- [Permintaan Kerja]:
Menurut kutipan dokumen tentang reseptor adrenergik, apa saja tiga bentuk katekolamin dalam tubuh manusia?

- [Kutipan Dokumen]:
****************

Secara umum rangsangan pada alfa reseptor berakhir dengan timbulnya proses
pembangkitan,sedangkan rangsangan pada reseptor beta berakhir dengan dua bentuk reaksi,yaitu
penghambatan (missal terjadi relaksasi dari bronkus) dan dapat juga berakhir dengan proses
pembangkitan (missal terjadi peningkatan denyut dan kontraksi jantung) dan di dalam tubuh manusia
terdapat jaringan tertentu yang memiliki kedua reseptor di atas. Sedangkan akhir suatu kejadian atau
proses dalam jaringan paru tergantung dari peran katekolamin dan pebandingan relative dari dua
reseptor tersebut. Dalam tubuh manusia terdapat tiga bentuk katekolamin yaitu: dopamine, Nor-
Epinefrin dan Epinefrin. Dopamine merupakan neurotransmitter saraf ekstrapiramidal. Norepinefrin
adalah neurotransmiter pos-ganglion dari serabur saraf simpatik yang merupakan precursor metabolic
dari epinefrin.
Dalam tubuh orang normal,tegangan dinding saluran napas merupakan keseimbangan antara kekuatan
bronkorelaksasi yang dipengaruhi oleh rangsangan pada reseptor beta adrenergic dn bronkokontriksi
yang dipengaruhi rangsangan vagal. Rangsangan pada beta adrenergic akan mengaktifkan
Adenilsiklase,yaitu suatu enzim yang terdapat pada dinding sel otot dan sel mast,tetapi enzim ini tidak
sama dengan enzim yang terdapat pada reseptor beta adrenergic. Adenilsiklase yang aktif ini merupakan
katalisator pada pembentukan siklik adenosine monofosfat (cyclic 3’,5’-AMP atau CAMP) dari
adenosintrifosfat (ATP),CAMP kemudian merembes masuk ke dalam sel dan di dalam sel ini CAMP
mempunyai bermacam-macam fungsi. Salah satu fungsi CAMP yang sangat penting dalam sel otot polos
bronkus adalah mengaktifkan suatu mekanisme yang mencegah timbulnya kontraksi otot polos atau
mekanisme yang membangkitkan relaksasi otot tersebut. Di dalam sel mast,CAMP merupakan bahan
cadangan yang menghambat pelepasan mediator. Reseptor ini dapat mengatur tinggi rendah aktivitas
adenilsiklase,engan cara mengatur kadar CAMP dan karena itu merupakan gambaran dari fungsi
metabolismedari sel tersebut.

****************

- [Data Hasil Ekstraksi]:
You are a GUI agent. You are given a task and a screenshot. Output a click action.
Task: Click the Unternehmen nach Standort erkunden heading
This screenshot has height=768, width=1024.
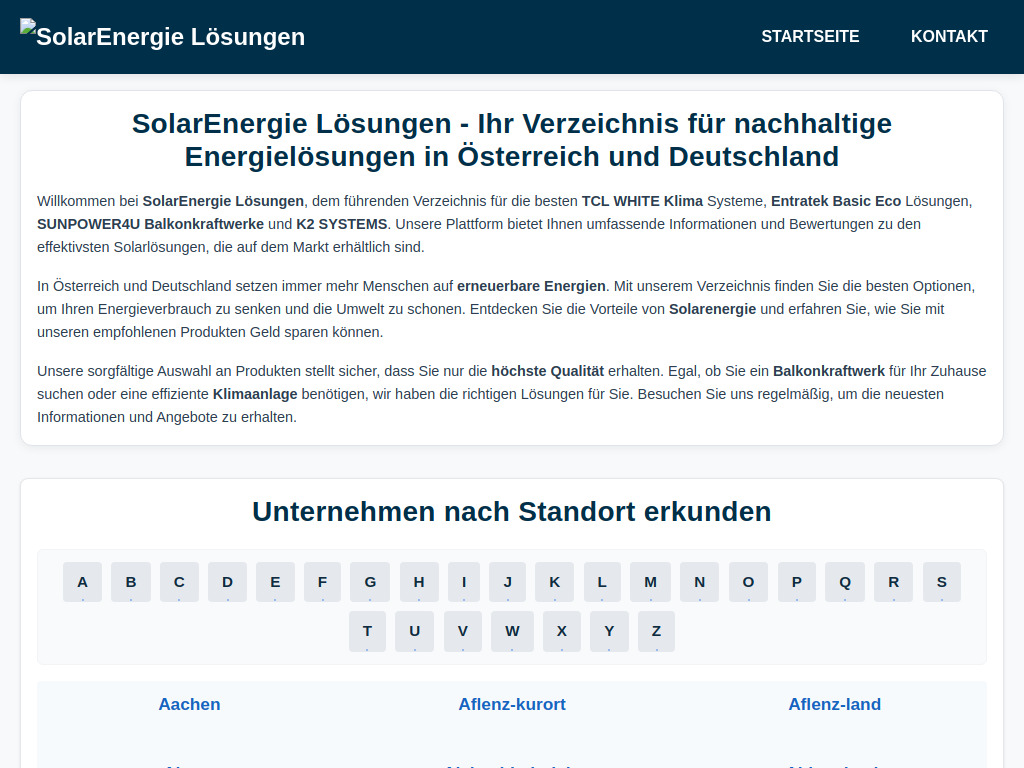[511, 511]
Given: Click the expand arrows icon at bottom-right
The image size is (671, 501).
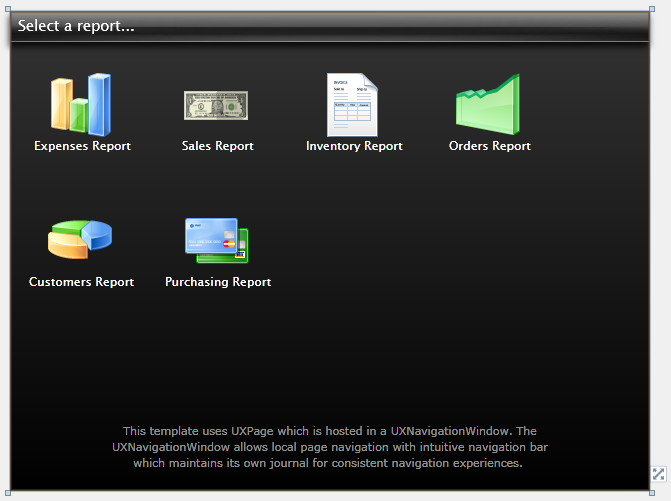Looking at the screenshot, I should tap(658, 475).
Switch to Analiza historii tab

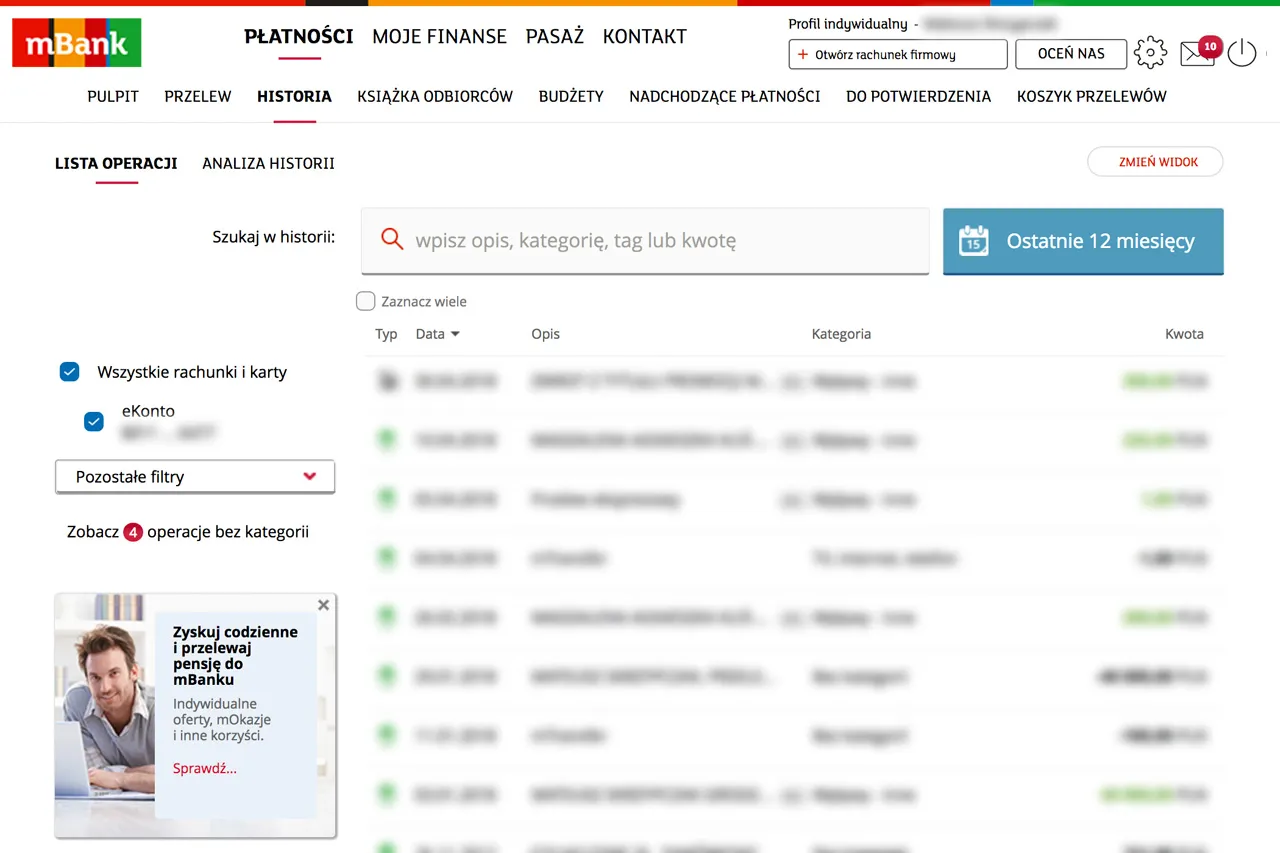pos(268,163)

****************

- [Hasil Latihan]:
Dopamine, norepinefrin, dan epinefrin.